This sounds a lot like a friend of mines tank, he has a 300 gallon and those fish need every inch of it.

The 1 inch rule doesn't really work. You can't put a 3 foot aro. in a 37 gallon tank.


----------



## seven11junkey (Sep 9, 2005)

well i have the aro the knife and the eel in a 29 gallon tank now and the guy at the pet store said that they are not crowded in that tank now the aro is 8in the knife6 and eel 6 and they are doing fine


----------



## Clown_Loach_King (Aug 28, 2004)

seven11junkey said:


> well i have the aro the knife and the eel in a 29 gallon tank now and the guy at the pet store said that they are not crowded in that tank now the aro is 8in the knife6 and eel 6 and they are doing fine


Those fish are way to overcrowded. They probably don't have any room to turn around and they need to be in a least a 90 gallon tank right now.

How are often are you doing water changes?


----------



## jan (Apr 24, 2004)

Like the others said already a 90 gallon is too small. A 150 gallon sounds more like it, but will be to small for all those fish as well. Besides taht it is not the number of gallons that counts, but the dimensions of the tank. Big fish need room to turn around comfortable, so the tank must be wide enough as well.

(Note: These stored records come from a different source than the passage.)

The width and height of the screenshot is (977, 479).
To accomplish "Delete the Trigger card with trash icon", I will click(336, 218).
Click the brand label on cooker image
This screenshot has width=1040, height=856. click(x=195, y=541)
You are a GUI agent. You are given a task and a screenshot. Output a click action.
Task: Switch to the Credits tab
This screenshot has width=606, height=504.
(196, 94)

If you want to know more about aro's this might be a handy link:

http://www.piranha-fury.com/pfury/index.php?showtopic=92321


----------



## myles (Feb 27, 2005)

yeah thats very overcrowded, honestly fish like the shovel nose cat, arowana, and clown knife shouldnt even be sold in petstores, they need an aquarium that is literly huge, and justy about no one had a tank big enough. just like jd man said they take up the whol 300g and im sure even that size dosnt do them justice. yeah alot of fish stores will lie or jsut dont kno, so they can make a sale. I work at one and we can order all these fish but we never get them in cuz we kno there sjut goin to have a horrible life. its pretty sad.


----------



## Rallysman (Oct 21, 2005)

Noob here!

I have a 24" silver arowana, 12+" Clown knife, 12" jag, 14" channel cat and a 10" red oscar in my 300, and in my oppinion i dont have enough tank. None of my fish are done growing. They have plenty of room for now but in the future I'm going to have to make some changes. I dont think an arowana (Assuming its a silver or black) would be a good fit for a 150 by its self, let alone adding all of those other fish that get huge. You are also trying to mix a lot of personalities that could possibly conflict.

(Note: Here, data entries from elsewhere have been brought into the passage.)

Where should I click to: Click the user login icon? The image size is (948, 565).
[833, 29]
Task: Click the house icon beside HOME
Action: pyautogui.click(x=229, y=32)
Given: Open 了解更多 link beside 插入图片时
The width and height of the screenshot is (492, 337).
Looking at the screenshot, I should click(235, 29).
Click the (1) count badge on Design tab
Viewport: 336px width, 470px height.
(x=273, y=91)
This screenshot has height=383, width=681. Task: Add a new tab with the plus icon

I agree with the inch per gallon rule being bogus. Does anyone think i could put a 300" fish in my tank


----------



## seven11junkey (Sep 9, 2005)

well i am going to put the arowana in the 150 with the clown knife for now and then put in some african syclids.


----------



## dracofish (Jul 13, 2003)

That would be mixing fish that do best in completely different types of water. African Cichlids like hard, alkaline water and Silver Arowanas do best in soft, slightly acidic to neutral water. However, if all fish are properly acclimated then they should do okay. But, African Cichlids can be quite nippy and might cause a problem for the Arowana till it gets large enough to eat them.


----------



## Clown_Loach_King (Aug 28, 2004)

Rallysman said:


> well i am going to put the arowana in the 150 with the clown knife for now and then put in some african syclids.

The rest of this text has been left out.